O parlamentarismo foi fruto do desenvolvimento e das peculiaridades ímpares da sociedade inglesa ao longo de vários séculos. Não foi "descoberto" ou "inventado", muito menos adaptado da realidade de outros países, mas sim foi se desenvolvendo em espasmos com longos anos ou séculos de calmaria frente às exigências do povo e do governo da Inglaterra. Ao contrário do que sempre lemos em textos mais breves ou menos aprofundados, o parlamentarismo como o conhecemos não foi iniciado após a Revolução Gloriosa de 1688 com a ascensão de Guilherme de Orange ao trono da Inglaterra, mas vem de muitos séculos antes, ainda sob o domínio saxão, culminando, durante a dita revolução, no seu formato quase final e acabado (que seria dado durante o reinado de Vitória I, ao longo de todo o século XIX, o que está além do escopo deste breve estudo).


História, Origem e Evolução:

Quando Guilherme da Normandia invadiu as ilhas da Grã-Bretanha no ano de 1066, subjugando o reino saxão que estava com seu trono vago pela morte de Eduardo, o Confessor, já existia neste reino o Witan, conselho do Rei, composto dos principais líderes de clãs, comerciantes, religiosos e burgueses das ilhas. Esse conselho era freqüentemente reunido pelo rei para deliberar sobre os mais importantes assuntos de defesa ou impostos, ainda que isso se fizesse ao bel prazer do governante. Essas reuniões, com freqüência cada vez maior, se davam no mosteiro construído ao leste de Londres, na ilha de Thorney, pelo rei Eduardo, também conhecido como Westminster.

No ano de 1080, houve ameaça de reconquista das terras da Inglaterra pelos saxões ao norte e leste, ajudados pelos reis da Dinamarca e da Noruega. Em função dos gastos preparatórios contra essa invasão, que jamais ocorreu, Guilherme I iniciou, pela primeira vez em toda a história da humanidade, o censo do Domesday, com vistas ao recolhimento de impostos de forma pessoal, e não mais somente pelos senhores feudais e comerciantes. Embora tenha sido pequena, a taxação motivou revoltas isoladas, prontamente esmagadas pelo Conquistador.

No século XII, os filhos e netos de Guilherme I, construíram próximos a abadia, um salão real que rivalizava com os principais da Europa continental, o Westminster Hall, salão que passou a ser utilizado, então, para as reuniões do Witan ou conselho do Rei.

Com a coroação de Ricardo I, Coração-de-Leão, bisneto de Guilherme I, e sua ida após poucos meses de reinado para a terceira cruzada católica para libertação da Terra Santa dos sarracenos, o reino da Inglaterra ficou sob a regência do Chanceler Longchamp.

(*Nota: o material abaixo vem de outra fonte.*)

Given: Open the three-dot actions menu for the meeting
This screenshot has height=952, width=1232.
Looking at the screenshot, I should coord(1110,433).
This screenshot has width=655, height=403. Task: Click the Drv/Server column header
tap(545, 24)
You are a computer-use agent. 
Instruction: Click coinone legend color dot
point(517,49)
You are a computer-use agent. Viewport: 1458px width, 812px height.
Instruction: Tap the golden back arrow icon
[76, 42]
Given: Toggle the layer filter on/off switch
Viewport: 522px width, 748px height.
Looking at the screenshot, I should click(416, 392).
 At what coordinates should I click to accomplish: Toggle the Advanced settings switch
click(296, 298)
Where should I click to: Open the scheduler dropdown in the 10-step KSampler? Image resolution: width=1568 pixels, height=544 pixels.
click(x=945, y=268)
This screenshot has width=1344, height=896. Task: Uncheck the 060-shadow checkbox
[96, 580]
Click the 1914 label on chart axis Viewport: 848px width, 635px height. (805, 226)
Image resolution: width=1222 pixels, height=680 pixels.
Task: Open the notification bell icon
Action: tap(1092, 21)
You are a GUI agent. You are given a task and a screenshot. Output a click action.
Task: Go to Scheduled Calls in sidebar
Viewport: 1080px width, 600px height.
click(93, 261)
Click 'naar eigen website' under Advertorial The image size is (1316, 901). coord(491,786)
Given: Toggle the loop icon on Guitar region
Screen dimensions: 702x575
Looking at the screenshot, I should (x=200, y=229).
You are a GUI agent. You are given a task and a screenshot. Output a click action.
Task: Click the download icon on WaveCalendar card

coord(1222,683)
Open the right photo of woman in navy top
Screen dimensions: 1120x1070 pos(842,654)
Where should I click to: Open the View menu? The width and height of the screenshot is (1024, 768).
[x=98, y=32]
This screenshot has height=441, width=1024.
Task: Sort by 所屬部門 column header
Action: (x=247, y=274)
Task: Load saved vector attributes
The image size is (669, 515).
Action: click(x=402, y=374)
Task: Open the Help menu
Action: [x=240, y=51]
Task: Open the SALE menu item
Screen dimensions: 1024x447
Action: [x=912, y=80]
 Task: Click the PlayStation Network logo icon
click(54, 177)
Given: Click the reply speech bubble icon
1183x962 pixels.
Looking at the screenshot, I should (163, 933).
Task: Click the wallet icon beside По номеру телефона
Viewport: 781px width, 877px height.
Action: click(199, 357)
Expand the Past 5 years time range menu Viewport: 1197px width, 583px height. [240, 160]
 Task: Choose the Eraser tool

O irmão mais novo de Ricardo, João Sem Terra, na partilha da herança de seu pai, Henrique II, herdou apenas poucas propriedades e foi proibido pelo rei de retornar a Inglaterra, para não comprometer a estabilidade do reino. Em função de seu rei estar indo à Terra Santa expulsar os infiéis, os seus súditos iniciaram (após mal entendido ocorrido durante a coroação de Ricardo I) forte perseguição aos judeus trazidos ao reino ainda durante a conquista, perseguição esta que se estenderia por mais de 100 anos, antes que fossem, por longos séculos, expulsos da Inglaterra. Porém no ano de 1191, João Sem Terra iniciou forte movimento, com o apoio da burguesia de Londres e de outros nobres, para afastar Longchamp e assumir o Trono da Inglaterra. Com a derrota deste em Londres, em novembro de 1191 João Sem Terra foi proclamado herdeiro do trono. Com a morte nas Cruzadas de Ricardo Coração-de-Leão, João, herdeiro do Trono, assumiu o governo, não sem antes haver matado o seu sobrinho (e real herdeiro do trono inglês, Arthur da Bretanha).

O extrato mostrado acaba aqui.